提携により、IP創出・開発領域や出版DX領域における連携を進めていく。
IP創出については、noteからの書籍化を増やし、デジタル発の次世代コンテンツ開発の仕組みづくりを推進。書籍以外にも、グッズやイベントを前提としたコンテンツ開発を行ない、収益性の向上を図る。また、新たな創作エコシステムの開発を目指すほか、noteのメンバーシップ機能等を活用した作家の収益化支援に共同で取り組む。
出版DXについては、KADOKAWAのWebサイトの一部において「note pro」のSaaS基盤を活用し、運営体制の効率化とコストダウンを推進する。あわせて、SEO(検索エンジン最適化)に強いnoteの特性を活かした、SEOおよびAI検索からの流入強化とともに、レビューや反響を出版・販促につなげていく。
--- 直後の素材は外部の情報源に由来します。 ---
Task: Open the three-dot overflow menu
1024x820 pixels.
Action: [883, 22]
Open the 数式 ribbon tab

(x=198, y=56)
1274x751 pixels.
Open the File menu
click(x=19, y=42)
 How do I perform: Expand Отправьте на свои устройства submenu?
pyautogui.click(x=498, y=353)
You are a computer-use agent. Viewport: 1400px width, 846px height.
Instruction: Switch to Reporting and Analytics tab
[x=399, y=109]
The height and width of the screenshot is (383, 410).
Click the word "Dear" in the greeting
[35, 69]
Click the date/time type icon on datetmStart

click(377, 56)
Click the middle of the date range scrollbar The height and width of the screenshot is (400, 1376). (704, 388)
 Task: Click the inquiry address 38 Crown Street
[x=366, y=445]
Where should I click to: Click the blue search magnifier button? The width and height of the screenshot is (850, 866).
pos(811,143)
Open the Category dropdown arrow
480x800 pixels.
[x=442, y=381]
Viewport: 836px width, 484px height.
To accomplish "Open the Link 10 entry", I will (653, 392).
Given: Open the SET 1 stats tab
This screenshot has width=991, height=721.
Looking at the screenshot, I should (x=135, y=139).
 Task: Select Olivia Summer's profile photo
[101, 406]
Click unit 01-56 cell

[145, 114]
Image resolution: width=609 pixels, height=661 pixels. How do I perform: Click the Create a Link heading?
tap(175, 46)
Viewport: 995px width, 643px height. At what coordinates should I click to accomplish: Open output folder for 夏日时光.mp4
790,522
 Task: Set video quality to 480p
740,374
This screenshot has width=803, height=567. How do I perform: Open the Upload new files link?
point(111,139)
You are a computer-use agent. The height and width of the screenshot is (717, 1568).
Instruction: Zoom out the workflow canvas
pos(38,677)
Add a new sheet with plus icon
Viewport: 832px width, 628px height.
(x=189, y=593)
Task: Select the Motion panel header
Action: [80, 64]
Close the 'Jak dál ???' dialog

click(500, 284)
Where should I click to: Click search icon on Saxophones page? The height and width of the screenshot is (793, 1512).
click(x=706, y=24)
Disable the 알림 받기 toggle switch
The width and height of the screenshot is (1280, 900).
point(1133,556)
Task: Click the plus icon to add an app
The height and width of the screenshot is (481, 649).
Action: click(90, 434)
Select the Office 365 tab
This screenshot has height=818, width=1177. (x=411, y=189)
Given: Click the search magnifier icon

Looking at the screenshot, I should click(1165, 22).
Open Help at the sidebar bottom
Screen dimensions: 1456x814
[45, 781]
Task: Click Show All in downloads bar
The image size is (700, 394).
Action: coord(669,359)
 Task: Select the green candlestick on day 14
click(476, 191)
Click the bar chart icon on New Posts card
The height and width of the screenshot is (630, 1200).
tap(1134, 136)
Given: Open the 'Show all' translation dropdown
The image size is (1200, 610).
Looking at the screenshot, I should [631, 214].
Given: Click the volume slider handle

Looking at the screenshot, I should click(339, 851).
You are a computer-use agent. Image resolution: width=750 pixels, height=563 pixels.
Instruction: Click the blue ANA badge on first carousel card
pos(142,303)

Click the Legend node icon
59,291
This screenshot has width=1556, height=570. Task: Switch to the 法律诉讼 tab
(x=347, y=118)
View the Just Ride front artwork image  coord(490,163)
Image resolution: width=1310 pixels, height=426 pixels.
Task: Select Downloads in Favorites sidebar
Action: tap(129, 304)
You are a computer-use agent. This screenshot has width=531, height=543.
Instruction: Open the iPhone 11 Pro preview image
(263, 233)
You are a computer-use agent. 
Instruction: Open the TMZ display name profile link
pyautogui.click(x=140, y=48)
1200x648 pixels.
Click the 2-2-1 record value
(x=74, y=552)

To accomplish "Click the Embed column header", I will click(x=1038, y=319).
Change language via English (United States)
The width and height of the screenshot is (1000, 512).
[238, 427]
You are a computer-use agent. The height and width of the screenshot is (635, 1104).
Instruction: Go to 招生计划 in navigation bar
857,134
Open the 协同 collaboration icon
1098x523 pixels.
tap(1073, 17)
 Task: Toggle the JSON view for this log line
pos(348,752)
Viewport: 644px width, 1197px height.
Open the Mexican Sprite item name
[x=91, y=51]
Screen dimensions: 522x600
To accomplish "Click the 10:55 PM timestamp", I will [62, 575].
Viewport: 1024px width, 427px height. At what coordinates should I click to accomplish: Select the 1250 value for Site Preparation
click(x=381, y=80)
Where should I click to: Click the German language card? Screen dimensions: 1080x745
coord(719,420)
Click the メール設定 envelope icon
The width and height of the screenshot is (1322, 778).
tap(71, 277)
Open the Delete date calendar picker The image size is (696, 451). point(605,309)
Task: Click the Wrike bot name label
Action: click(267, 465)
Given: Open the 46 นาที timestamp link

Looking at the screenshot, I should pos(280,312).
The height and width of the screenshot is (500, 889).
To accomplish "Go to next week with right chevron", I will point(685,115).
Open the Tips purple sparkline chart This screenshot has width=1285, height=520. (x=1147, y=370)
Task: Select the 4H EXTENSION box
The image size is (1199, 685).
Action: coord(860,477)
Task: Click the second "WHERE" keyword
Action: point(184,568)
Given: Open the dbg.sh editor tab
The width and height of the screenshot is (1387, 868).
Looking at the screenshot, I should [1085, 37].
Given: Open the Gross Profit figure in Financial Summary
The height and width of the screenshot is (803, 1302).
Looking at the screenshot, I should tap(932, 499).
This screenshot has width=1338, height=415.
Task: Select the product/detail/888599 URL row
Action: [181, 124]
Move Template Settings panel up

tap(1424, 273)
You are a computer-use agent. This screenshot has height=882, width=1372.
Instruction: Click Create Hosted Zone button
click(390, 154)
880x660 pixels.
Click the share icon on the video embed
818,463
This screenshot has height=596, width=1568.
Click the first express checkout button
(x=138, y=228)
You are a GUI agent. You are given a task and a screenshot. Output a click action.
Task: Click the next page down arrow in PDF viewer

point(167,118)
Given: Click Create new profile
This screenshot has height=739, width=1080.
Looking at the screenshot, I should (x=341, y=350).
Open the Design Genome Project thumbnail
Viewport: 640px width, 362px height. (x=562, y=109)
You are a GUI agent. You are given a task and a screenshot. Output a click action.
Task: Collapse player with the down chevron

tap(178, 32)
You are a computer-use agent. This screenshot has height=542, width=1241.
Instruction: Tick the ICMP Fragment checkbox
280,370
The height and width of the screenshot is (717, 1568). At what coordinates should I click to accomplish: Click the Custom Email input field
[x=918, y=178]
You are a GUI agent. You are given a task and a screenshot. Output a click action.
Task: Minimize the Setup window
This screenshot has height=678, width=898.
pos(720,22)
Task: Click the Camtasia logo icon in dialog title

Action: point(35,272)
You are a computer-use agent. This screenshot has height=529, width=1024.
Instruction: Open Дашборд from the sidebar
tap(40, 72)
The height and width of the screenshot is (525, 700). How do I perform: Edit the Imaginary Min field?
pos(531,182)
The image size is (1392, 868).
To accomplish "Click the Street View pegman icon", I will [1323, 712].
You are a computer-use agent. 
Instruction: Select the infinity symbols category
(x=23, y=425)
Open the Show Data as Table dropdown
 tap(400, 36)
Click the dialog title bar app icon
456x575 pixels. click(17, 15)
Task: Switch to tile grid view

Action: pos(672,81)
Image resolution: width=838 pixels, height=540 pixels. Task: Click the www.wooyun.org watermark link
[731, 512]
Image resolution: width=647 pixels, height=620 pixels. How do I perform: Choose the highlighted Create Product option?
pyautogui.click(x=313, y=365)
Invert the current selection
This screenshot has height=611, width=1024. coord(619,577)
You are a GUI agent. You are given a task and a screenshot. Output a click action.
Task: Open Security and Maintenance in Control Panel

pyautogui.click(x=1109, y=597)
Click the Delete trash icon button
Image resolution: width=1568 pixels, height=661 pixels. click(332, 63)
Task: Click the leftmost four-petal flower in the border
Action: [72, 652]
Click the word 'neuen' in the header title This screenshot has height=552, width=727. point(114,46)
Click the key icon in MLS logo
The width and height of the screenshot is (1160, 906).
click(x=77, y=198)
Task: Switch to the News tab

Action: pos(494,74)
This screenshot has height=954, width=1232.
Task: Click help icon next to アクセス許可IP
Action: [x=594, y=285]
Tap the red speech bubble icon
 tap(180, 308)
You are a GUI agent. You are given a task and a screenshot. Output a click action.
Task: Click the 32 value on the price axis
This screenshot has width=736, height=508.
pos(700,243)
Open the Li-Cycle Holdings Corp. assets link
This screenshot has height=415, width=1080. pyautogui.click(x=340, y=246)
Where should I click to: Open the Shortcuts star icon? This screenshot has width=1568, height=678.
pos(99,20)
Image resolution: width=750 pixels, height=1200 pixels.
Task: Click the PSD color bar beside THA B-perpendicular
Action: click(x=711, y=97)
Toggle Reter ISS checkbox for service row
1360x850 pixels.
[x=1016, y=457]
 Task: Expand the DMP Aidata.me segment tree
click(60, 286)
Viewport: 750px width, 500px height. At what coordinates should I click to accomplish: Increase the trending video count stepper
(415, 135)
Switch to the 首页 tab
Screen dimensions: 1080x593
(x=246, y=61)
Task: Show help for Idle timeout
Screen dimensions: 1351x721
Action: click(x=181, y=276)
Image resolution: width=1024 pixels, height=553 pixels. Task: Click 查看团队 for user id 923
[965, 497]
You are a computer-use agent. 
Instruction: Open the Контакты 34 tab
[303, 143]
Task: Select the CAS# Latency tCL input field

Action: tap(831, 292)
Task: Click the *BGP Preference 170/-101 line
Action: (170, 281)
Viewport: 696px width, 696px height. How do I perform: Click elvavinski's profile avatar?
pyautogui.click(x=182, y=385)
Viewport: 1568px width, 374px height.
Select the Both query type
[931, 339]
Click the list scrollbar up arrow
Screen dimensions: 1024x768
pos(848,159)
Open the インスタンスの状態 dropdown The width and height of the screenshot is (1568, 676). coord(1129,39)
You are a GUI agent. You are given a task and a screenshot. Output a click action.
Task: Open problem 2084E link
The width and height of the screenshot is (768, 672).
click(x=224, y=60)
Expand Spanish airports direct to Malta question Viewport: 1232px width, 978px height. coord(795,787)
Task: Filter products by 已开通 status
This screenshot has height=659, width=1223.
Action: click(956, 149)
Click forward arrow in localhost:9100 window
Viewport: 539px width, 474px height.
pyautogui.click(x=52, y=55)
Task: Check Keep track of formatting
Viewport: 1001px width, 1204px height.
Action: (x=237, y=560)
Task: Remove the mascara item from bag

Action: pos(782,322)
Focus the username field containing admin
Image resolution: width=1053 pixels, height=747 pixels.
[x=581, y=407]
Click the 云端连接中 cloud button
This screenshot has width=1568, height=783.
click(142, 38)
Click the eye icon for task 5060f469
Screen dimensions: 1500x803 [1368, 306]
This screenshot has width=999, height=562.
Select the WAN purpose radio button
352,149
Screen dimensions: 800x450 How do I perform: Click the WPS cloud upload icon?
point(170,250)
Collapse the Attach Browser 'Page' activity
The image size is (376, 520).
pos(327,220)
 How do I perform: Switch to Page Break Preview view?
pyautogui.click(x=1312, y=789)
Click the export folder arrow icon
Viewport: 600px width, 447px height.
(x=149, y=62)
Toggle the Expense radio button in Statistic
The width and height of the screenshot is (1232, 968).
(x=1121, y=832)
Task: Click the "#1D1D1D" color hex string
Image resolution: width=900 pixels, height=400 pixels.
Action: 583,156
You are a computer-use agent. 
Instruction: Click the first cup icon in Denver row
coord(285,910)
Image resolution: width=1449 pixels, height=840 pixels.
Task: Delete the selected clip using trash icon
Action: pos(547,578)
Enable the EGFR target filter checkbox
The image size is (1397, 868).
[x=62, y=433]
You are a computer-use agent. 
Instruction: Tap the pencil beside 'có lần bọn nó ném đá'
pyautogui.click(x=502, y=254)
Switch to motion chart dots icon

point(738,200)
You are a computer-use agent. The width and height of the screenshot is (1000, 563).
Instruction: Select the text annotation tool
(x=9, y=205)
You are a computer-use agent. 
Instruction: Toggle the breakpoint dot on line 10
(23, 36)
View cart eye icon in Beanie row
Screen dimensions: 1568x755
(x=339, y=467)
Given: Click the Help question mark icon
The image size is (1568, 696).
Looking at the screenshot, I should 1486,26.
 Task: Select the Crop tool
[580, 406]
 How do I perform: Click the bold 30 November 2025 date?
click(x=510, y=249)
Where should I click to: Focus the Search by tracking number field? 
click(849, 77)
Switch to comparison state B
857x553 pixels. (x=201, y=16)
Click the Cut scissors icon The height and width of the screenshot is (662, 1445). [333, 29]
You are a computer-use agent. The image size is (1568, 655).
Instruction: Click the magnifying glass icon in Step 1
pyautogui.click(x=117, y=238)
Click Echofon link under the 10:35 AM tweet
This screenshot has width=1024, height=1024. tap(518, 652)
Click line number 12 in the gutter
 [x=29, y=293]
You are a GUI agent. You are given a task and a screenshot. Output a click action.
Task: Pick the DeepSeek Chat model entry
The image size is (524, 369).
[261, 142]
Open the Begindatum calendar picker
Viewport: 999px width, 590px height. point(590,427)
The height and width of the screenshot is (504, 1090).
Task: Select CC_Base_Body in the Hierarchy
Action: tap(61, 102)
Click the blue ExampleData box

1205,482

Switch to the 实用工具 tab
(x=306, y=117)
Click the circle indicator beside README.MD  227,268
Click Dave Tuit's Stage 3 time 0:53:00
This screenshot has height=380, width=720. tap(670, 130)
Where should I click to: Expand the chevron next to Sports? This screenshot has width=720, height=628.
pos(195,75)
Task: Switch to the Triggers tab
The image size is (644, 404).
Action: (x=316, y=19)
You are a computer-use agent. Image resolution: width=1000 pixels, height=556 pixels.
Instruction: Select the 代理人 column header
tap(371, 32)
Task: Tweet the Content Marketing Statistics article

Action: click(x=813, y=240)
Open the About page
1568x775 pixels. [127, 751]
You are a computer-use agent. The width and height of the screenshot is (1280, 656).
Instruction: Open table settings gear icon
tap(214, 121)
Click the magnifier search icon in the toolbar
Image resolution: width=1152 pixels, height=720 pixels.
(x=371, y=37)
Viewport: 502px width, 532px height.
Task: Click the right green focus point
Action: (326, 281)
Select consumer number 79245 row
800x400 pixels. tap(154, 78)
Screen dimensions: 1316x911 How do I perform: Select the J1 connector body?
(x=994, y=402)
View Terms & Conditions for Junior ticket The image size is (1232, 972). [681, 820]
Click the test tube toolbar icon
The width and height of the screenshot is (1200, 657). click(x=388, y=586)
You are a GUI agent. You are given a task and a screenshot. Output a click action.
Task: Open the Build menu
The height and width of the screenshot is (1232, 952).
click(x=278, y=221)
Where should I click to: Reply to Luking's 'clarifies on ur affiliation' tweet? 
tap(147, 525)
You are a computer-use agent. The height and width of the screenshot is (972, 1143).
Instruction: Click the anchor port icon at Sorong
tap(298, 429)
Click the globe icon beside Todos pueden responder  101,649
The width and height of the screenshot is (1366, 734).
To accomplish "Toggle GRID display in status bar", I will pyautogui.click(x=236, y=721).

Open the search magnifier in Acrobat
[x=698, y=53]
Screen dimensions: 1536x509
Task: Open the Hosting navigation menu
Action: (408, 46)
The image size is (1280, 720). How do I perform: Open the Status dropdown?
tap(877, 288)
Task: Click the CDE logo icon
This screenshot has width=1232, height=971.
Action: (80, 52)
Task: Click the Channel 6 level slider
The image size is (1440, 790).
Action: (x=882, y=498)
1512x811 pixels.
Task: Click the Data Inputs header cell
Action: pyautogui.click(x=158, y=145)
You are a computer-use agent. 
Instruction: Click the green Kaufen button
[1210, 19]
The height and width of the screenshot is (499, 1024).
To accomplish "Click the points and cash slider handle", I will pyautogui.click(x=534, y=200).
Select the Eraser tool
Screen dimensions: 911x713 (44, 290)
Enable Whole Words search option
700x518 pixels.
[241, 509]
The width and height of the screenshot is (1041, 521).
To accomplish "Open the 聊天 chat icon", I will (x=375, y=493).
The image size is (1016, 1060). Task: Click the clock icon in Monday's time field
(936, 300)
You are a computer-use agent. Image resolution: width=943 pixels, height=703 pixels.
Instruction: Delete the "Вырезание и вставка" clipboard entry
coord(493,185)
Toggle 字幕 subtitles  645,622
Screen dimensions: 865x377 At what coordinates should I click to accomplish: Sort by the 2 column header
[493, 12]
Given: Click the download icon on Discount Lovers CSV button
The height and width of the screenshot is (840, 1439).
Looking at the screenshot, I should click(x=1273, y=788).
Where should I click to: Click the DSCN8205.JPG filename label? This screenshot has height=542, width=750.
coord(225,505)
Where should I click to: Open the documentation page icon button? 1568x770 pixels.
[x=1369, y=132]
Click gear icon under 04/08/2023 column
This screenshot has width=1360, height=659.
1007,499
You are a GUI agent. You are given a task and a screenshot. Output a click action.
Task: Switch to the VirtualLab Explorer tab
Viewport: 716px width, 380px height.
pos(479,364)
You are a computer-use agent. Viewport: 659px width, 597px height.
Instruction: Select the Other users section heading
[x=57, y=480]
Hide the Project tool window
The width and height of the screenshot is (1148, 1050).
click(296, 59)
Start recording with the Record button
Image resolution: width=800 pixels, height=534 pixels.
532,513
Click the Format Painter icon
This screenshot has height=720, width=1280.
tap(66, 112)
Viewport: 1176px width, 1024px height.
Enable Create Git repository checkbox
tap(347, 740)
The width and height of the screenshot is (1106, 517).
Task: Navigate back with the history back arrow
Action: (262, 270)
AIデータ流通領域では、著作権者に還元されるコンテンツ資産の公正な価値評価に基づく収益モデルの構築や、権利関係を明確にしたRAG(検索拡張生成)モデルの構築について共同で実証および検討を行なう。
加えて、KADOKAWAグループが有する動画配信技術やノウハウをnoteのプラットフォームへ活用することでも協議・検討を推進。noteでの映像・音声配信を通じたクリエイターとファンのエンゲージメント深化など、両社のプラットフォーム間での会員基盤の拡大と新たな収益機会の創出を目指すとする。